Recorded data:
────────────────────────────────────────

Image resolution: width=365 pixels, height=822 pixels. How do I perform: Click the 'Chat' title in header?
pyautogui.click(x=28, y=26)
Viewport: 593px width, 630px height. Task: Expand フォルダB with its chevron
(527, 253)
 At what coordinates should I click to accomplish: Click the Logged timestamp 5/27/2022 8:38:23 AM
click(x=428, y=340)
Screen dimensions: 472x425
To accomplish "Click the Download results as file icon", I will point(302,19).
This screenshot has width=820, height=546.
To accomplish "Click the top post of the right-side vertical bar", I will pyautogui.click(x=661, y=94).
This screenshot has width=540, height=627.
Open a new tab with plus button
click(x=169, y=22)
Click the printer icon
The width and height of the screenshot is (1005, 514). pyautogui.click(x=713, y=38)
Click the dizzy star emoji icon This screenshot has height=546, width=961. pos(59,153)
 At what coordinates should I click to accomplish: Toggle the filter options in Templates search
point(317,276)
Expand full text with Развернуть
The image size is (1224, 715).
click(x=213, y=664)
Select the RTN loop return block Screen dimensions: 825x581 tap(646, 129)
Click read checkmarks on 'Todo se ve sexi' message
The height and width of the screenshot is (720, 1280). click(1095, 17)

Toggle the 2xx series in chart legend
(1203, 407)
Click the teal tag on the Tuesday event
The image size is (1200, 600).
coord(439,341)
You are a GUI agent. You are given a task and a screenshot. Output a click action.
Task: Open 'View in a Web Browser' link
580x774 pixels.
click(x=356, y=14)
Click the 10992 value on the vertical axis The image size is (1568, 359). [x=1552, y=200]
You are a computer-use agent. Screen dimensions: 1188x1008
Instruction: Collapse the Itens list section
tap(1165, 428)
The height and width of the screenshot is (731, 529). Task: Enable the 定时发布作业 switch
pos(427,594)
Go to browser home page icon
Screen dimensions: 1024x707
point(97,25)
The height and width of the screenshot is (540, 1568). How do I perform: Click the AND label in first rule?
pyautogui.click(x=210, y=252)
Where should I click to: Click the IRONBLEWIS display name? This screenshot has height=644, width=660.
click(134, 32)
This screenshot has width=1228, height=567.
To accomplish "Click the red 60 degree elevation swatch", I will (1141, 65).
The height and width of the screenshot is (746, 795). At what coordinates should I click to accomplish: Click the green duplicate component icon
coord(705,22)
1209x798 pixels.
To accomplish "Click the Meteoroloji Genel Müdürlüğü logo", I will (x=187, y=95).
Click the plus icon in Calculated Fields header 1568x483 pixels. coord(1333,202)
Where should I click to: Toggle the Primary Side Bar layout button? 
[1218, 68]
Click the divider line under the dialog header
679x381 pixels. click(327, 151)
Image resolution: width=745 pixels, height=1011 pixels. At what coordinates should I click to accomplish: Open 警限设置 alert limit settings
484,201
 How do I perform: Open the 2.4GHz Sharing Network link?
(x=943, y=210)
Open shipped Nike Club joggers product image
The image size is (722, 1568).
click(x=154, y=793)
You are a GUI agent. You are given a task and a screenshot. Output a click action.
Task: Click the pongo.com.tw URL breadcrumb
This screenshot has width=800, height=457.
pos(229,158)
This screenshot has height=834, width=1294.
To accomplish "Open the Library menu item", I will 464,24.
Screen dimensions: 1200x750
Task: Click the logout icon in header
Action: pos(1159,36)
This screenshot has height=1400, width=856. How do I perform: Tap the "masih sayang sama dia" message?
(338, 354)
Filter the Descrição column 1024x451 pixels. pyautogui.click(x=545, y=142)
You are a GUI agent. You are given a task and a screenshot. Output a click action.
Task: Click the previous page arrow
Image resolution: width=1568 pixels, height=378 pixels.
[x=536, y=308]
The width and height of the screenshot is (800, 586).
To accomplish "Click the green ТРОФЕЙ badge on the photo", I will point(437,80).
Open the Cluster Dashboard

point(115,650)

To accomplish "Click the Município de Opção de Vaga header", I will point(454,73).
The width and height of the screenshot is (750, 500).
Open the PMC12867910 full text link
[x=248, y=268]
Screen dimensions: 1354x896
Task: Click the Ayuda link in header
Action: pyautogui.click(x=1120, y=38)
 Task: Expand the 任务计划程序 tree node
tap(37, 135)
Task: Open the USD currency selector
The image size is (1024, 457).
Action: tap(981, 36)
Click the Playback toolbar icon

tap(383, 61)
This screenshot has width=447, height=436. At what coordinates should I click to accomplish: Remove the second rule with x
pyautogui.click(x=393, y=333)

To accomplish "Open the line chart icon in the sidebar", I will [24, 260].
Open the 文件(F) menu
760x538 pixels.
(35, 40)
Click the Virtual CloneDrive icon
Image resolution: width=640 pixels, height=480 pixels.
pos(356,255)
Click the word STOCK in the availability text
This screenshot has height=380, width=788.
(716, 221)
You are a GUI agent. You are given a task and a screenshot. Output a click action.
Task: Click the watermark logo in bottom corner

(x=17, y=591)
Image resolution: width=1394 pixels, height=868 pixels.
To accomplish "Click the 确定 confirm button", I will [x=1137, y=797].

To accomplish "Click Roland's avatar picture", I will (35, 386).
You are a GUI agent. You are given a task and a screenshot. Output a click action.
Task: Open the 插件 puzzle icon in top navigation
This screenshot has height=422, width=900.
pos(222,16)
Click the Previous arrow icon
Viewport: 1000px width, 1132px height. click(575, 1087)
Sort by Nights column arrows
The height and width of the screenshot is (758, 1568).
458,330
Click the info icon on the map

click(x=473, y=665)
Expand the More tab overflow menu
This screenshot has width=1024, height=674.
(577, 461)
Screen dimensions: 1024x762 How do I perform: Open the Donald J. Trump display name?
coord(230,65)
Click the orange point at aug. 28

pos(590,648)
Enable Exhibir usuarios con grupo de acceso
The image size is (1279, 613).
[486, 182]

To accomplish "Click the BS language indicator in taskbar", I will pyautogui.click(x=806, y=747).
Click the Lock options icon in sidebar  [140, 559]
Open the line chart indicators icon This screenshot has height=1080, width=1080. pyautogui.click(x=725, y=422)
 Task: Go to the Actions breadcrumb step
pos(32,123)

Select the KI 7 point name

────────────────────────────────────────

Problem: The total wanted is the number of lines in the entries above that contain "vertical". Give it alone.

Response to this exercise: 2